AMC Makes History with "The Walking Dead" - Ed Martin - MediaBizBloggers

For television viewers 2010 will be remembered as the year that began with the arrival of the most brutal and graphic series in the history of the medium – Starz' gory gladiator epic Spartacus– and ended with the premiere of another show that is in many ways even more violent and shocking – AMC's The Walking Dead. Tellingly, both programs could have been slapdash cheese fests, in the rich traditions of the low-budget sword-and-sandal action movies and goofy zombie flicks that filled drive-ins and late-night pay cable schedules for decades. Both could have enjoyed instant distinction and ongoing discussion simply because they show things most series do not. They dare to go there. Instead, the integrity of their artistic visions and the uncompromised quality of their storytelling should make both of them strong contenders for many critics' annual best-of-the-year lists.

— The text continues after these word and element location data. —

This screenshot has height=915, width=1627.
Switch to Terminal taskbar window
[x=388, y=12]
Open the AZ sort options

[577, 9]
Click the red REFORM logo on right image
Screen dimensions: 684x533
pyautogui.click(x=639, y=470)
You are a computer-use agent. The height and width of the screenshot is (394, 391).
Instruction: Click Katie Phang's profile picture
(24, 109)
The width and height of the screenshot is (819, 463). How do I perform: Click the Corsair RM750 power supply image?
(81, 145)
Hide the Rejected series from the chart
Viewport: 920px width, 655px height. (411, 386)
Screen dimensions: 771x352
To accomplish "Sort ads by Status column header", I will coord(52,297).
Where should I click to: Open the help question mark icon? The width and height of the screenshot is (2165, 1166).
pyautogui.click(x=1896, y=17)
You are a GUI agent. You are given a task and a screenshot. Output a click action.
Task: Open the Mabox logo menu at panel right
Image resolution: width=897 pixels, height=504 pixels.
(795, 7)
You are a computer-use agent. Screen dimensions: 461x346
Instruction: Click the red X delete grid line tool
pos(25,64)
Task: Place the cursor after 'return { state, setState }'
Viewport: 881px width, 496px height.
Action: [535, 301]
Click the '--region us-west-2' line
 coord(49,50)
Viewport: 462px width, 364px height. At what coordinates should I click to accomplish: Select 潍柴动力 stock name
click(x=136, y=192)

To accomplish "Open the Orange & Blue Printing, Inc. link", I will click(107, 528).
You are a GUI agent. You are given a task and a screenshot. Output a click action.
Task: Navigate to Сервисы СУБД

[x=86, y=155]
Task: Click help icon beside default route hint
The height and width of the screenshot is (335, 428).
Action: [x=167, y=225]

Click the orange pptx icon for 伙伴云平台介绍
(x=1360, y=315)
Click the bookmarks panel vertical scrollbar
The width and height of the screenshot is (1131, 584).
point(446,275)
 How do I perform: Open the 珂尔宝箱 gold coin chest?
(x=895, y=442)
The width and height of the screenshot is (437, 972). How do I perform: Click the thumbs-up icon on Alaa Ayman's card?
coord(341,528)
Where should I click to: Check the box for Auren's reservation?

The difference between the two, of course, is that Spartacus is a pay cable series unfettered by content restrictions while The Walking Dead– a powerful horror story about a handful of people struggling to survive after most of the human population becomes man-eating monsters --is on advertiser supported basic cable, where it doesn't so much push the envelope as rip it to shreds. Not since The Shield has an original basic cable drama done so much so quickly to move beyond the understood limits of its medium. Like The Shield, it does so with such high standards and such a strong sense of purpose that it seems unlikely to generate much of a fuss. I can't say that it raises the bar for other television series about zombies, because there are no other ongoing series about walking corpses. Instead, I dare say that it raises the bar for zombie movies, which tend to shy away from detailed character development and focus instead on the terror at hand.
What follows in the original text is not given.